Benjamin Constant, la modernità di un pensatore classico
di Pino Bongiorno

Sebbene il nome di Benjamin Constant compaia sempre più spesso nel dibattito culturale e politico del nostro paese, questo grande classico del pensiero liberale rimane conosciuto poco e male. Basti pensare che le sue opere più importanti – i grandi trattati inediti composti tra la fine del Direttorio e i primi anni dell’Impero e tornati alla luce negli anni ’60 del Novecento – non sono ancora stati tradotti in italiano. Eppure la riscoperta di questi trattati ha avuto un’importanza critica enorme. In primo luogo, perché è stato sfatato il pregiudizio che vedeva in Constant uno scrittore di brillanti pamphlets e acuti scritti di circostanza, ma incapace di elaborare un’opera sistematica e perciò privo del respiro teorico che caratterizza il grande pensatore politico; in secondo luogo, perché è stato dimostrato che la dottrina politico-costituzionale contenuta nelle opere della Restaurazione era stata elaborata, in realtà, dieci anni prima, in un contesto storico-politico del tutto differente e con una sistematicità sconosciuta alle opere successive. 

Il liberalismo di Constant aveva raggiunto la sua maturità non quando la Francia tornava a darsi – sia pure sotto il velo del legittimismo monarchico – istituzioni liberal-parlamentari, bensì quando tali istituzioni, dopo la stentata esistenza condotta sotto il Direttorio, venivano spazzate via dall’inedito dispotismo napoleonico. Dunque le sue idee non rappresentavano il riflesso di una vittoria già conseguita (il ritorno al regime costituzionale e parlamentare), ma piuttosto il manifesto per una battaglia ancora da combattere, manifesto composto in anni in cui ben pochi avrebbero scommesso sulla sconfitta di Napoleone e tra quei pochi ancor meno pensavano a soluzioni liberali.

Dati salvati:

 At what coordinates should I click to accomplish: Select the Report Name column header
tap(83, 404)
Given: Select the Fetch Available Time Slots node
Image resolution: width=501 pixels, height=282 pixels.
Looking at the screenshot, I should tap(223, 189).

> COSA FARE
[A] Riporta parola per parola la parte del brano su Benjamin Constant che parte da "Il liberalismo di" e arriva fino a "a soluzioni liberali.".
[B] Rispondi a queste domande sul brano su Benjamin Constant:
(i) In quale decennio sono tornati alla luce i grandi trattati inediti di Constant?
(ii) In quale lingua quei trattati non sono ancora stati tradotti?
(iii) Da che cosa vennero spazzate via le istituzioni liberal-parlamentari dopo il Direttorio?
[C] Prosegui il brano su Benjamin Constant a partire dalla sua ultima frase.
I dati salvati non hanno alcun ruolo in questo esercizio.

> SOLUZIONI
[A]
Il liberalismo di Constant aveva raggiunto la sua maturità non quando la Francia tornava a darsi – sia pure sotto il velo del legittimismo monarchico – istituzioni liberal-parlamentari, bensì quando tali istituzioni, dopo la stentata esistenza condotta sotto il Direttorio, venivano spazzate via dall’inedito dispotismo napoleonico. Dunque le sue idee non rappresentavano il riflesso di una vittoria già conseguita (il ritorno al regime costituzionale e parlamentare), ma piuttosto il manifesto per una battaglia ancora da combattere, manifesto composto in anni in cui ben pochi avrebbero scommesso sulla sconfitta di Napoleone e tra quei pochi ancor meno pensavano a soluzioni liberali.

[B]
(i) Negli anni '60 del Novecento.
(ii) In italiano.
(iii) Dall'inedito dispotismo napoleonico.

[C]
Sebbene siano ormai vent’anni che la critica ha dimostrato come gli anni decisivi, per l’elaborazione del pensiero di Constant, siano quelli che vanno dal Termidoro all’Impero, non esistono studi che ricostruiscano in modo articolato e sistematico tale periodo. Il libro di Stefano De Luca (“Alle origini del liberalismo contemporaneo. Il pensiero di Benjamin Constant tra il Termidoro e l’Impero”, Marco editore, Lungro di Cosenza, 2003, pp. 260, € 26) viene a colmare tale lacuna, offrendo un’approfondita e avvincente ricostruzione dell’itinerario che porta Constant dalle riflessioni sui drammi del Terrore all’elaborazione di una compiuta dottrina liberale. De Luca è altresì convinto che l’elaborazione di tale dottrina segni una svolta nella storia delle idee, perché costituisce la risposta liberale alla genesi convulsiva della democrazia sul Continente europeo. Soltanto con essa il liberalismo assume la sua fisionomia contemporanea.